On opportunities for learning

(Or, why it would be a good idea to take advantage of WGM’s Teachable sale.)

Dean Wesley Smith, Kris Rusch and WGM are doing another half-price sale on writing-related courses, both craft and business. It’s their fourth this year and their fourth ever, and every time they say they hope it’ll be the last, because the sale is on offer primarily in response to the plague. So it’s worth not ignoring. Dean even has a loose recommended curriculum here, if you want to learn but aren’t sure where to start.

Dean and Kris have been professional writers 30 years now, going from traditional to indie, with additional editing backgrounds (a description which does neither of them justice, so go have a google if you’re interested in specs). That means they are possibly the best sources of learning for any writer who wants to make a living from their writing.

I cannot recommend them enough if you can afford them, even if you think you know what you’re doing (maybe especially if you know what you’re doing). I’ve taken Genre Structure (series of lectures with self-assignments) and Covers 101 (series of lectures with instructor feedback). I’d like to do Fiction Sales Copy, but I’m not in a position where I have the capacity for the emotional intensity required for a course beginning very soon.

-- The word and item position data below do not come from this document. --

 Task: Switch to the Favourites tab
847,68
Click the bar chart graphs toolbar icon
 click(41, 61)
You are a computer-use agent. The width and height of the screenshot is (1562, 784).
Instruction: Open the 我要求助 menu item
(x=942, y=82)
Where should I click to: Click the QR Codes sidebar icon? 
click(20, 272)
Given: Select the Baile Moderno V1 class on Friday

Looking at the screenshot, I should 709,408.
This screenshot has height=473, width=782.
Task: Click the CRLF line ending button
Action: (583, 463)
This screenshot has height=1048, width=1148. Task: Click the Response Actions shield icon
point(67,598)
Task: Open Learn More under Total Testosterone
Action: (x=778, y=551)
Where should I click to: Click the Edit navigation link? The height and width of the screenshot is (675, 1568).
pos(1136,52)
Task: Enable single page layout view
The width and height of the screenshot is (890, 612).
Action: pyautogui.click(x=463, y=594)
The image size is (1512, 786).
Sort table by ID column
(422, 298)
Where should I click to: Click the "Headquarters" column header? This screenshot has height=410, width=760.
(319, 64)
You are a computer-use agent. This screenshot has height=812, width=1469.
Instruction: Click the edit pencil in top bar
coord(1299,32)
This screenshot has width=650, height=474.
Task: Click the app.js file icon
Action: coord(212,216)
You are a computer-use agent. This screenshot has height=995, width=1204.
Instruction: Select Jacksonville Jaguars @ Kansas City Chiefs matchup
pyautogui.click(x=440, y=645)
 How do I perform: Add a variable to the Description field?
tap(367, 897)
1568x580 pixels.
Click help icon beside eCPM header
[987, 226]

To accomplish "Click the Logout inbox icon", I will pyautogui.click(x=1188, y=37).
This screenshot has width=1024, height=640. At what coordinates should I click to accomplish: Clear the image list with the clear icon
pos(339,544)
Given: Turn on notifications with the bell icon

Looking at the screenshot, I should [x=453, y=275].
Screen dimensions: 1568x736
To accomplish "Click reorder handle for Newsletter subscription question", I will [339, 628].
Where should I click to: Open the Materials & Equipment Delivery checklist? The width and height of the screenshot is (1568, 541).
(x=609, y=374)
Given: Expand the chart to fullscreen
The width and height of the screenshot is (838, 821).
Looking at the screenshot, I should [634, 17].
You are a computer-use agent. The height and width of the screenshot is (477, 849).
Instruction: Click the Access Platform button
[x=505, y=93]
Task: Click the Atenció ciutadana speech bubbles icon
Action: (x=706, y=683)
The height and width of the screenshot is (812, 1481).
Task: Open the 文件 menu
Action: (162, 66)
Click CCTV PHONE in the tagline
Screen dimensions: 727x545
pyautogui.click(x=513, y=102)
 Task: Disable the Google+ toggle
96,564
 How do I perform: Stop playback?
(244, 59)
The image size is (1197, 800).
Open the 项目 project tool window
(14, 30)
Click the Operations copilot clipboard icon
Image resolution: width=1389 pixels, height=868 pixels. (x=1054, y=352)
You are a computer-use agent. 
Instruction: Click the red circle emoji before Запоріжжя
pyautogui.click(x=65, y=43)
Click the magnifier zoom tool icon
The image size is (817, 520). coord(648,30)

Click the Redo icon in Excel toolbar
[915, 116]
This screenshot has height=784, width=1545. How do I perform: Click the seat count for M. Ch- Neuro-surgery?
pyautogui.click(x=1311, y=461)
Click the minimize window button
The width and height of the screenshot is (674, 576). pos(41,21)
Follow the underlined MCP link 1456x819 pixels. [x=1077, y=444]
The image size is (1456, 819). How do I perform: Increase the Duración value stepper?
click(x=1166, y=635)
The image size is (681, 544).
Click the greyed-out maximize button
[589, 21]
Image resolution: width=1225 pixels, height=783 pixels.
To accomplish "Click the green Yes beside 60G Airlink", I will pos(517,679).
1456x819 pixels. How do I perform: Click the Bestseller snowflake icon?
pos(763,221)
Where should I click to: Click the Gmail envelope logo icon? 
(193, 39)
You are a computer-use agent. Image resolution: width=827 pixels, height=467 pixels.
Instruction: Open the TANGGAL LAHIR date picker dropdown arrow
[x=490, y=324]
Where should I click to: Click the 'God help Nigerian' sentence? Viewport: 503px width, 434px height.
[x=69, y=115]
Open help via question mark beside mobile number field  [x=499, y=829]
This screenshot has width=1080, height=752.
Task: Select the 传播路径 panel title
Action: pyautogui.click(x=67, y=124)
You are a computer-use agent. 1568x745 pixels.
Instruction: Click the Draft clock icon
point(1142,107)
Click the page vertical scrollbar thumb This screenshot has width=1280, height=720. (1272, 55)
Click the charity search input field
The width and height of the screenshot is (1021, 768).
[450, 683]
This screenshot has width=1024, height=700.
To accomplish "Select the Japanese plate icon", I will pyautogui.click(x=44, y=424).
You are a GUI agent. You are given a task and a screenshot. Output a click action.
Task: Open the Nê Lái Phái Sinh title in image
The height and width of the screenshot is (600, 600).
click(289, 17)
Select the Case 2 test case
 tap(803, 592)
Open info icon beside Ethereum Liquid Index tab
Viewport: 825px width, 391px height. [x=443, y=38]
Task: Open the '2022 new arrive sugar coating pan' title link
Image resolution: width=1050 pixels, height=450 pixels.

I say emotional, because most of the learning here involves unlearning things I already thought I knew. That’s why I think these courses are the best possible value for your dollars, no matter the currency, compared to whatever university degree you’ve done in creative writing (which I did). Dean and Kris know not just what’s needed, but what isn’t, and what has to be unlearned. The standards they expect out of writers in terms of boldness, gumption and curiosity can feel unfair and scary to the writer who isn’t prepared to be humble or for an emotional wringer, but if you are, it’s well worth it.

If you can’t afford their courses even at a reduced price, both have loads of resources on their websites. They often write up business-related books as blog-posts first, and leave the blogs posted so you can find them for free. (I’m taking advantage of that for learning sales copy in lieu of doing a course, for now. Turns out this is one of those things writers think they don’t need when they really, really do.)

It’s the kind of week where I’m having trouble thinking of a pithy one-sentence blog-ender, so consider this the end. With my emphatic encouragement to keep learning.